DOCUMENT TEXT ▸
○ ○ ○
Another automatic data collection mechanism is stack trace sampling (for Java 1.5 or later). This feature reports long running methods even if they are not instrumented. Thus by enabling this feature, and tuning it to provide adequate level of information, the user can turn off some of the instrumentation and trust that any potential performance issues in this module will be reported by stack trace sampling.

As far as light-weight code injection, we do exactly that. Our instrumentation is as light-weight as possible. One should realize though that a major portion of the overhead is caused just by taking a time stamp (which is necessary to calculate the latency).

Diagnostics thresholds

Each of the numeric metric data for an entity (CPU of a host, heap used in a VM…) can have a threshold value set. Threshold is evaluated against the metric data points received, usually every 5 seconds. The metric with a threshold set will have one of the following status levels: Green, Yellow and Red. The entity’s status is derived from all its metric statuses according to worst-child rules (if any metric for the entity is red, the entity is red).

As long as the metric value does not exceed the threshold the status remains Green. If 3 or more metric data points are beyond the threshold the status turns to Yellow. If the average metric value within the last 5 minutes is beyond the threshold the status becomes Red. Once the 5 minute average goes below the threshold the status becomes Green again. Note that Diagnostics status does not revert to Yellow it goes directly back to Green.
○ ○ ○
EXCERPTED DATA ▸
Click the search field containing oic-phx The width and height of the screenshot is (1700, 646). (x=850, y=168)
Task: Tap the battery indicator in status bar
○ ○ ○
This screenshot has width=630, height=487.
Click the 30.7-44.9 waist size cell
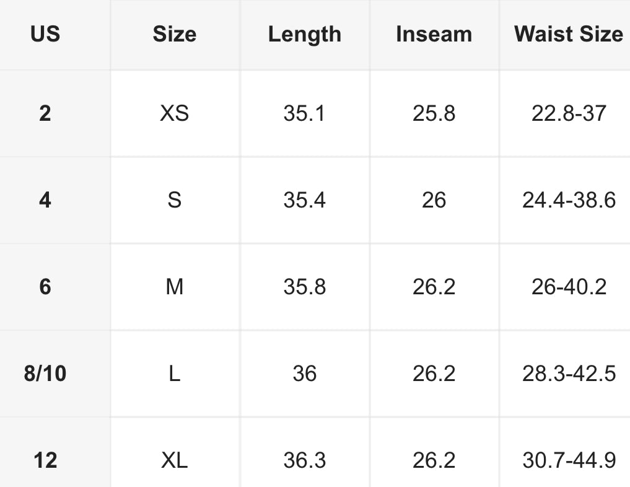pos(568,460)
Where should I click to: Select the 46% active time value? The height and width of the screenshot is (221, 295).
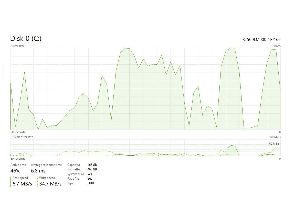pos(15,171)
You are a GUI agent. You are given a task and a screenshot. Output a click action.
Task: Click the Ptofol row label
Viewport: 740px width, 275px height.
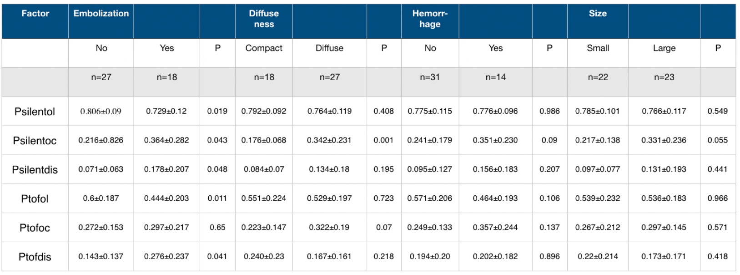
○ ○ ○
QUESTIONS ON THE MATERIAL ▸
**a)** From the Diagnostics text, copy the part that opens with the words containing "As far as light-weight" and closes with "entity is red).".
**b)** In the Diagnostics text, why can a user turn off some of the instrumentation once stack trace sampling is enabled and tuned? Explain in one to three sentences.
**c)** Continue the Diagnostics text from where it stops.

REPLIES ▸
**a)**
As far as light-weight code injection, we do exactly that. Our instrumentation is as light-weight as possible. One should realize though that a major portion of the overhead is caused just by taking a time stamp (which is necessary to calculate the latency).

Diagnostics thresholds

Each of the numeric metric data for an entity (CPU of a host, heap used in a VM…) can have a threshold value set. Threshold is evaluated against the metric data points received, usually every 5 seconds. The metric with a threshold set will have one of the following status levels: Green, Yellow and Red. The entity’s status is derived from all its metric statuses according to worst-child rules (if any metric for the entity is red, the entity is red).

**b)** Stack trace sampling reports long running methods even when they are not instrumented. So any potential performance issues in that module will still be reported by the sampling.

**c)**
The threshold values for metrics are configurable in the UI (details pane) and some metrics also have default thresholds set. The default threshold configuration is set in the server’s etc directory in thresholds.configuration.

If you need to set thresholds on specific methods you would want to add a separate entry in the points file for each method and this will allow you to set up thresholds and alerts for the specific method.

Get user access information

You can get a list of active users seen by the Diagnostics server in the last 60 seconds. And you can see the Queries/sec indicating how much load the user generates with summary or trend queries.

From the main Diagnostics UI select Configure Diagnostics and the Components page is displayed. (You can also access this Components page by selecting the Maintenance link in any Diagnostics view). Select the query link and then select the Active Users link at the bottom of that page to display a list of active users. Also this data is under Mercury System groupby.

Identify load balancing issues in a cluster

Assuming you’ve put all probes for the JVMs in the cluster into the same probe group then in the Aggregate Server Request view, you can add the count metric to the entity table which tells you the total number of requests across the cluster. You can drill into the aggregate server request to see the server request performance in each JVM. Again use the count metric to see the number of server request instances for each JVM. 

Diagnostics and SiteScope integration

What port does the Diagnostics/SiteScope integration use? You point SiteScope to a Diagnostics MEDIATOR on the standard 2006 port. For example you’d set Receiver URL to: http://meditor.customer.com:2006/metricdata/siteScopeData.

And once I tag an existing SiteScope monitor with this Diagnostics integration will I need to do any restarts or touch my files? No there is no need to bounce any servers or touch any files.

When you first try to view SiteScope data in the Diagnostics External Monitors view, by default the monitor’s status is gray and no data is graphed. To see a status (red, yellow, green), you must first set a threshold on a metric (in the details pane). To see data in the graph, you must first select a metric to be charted (in the details pane).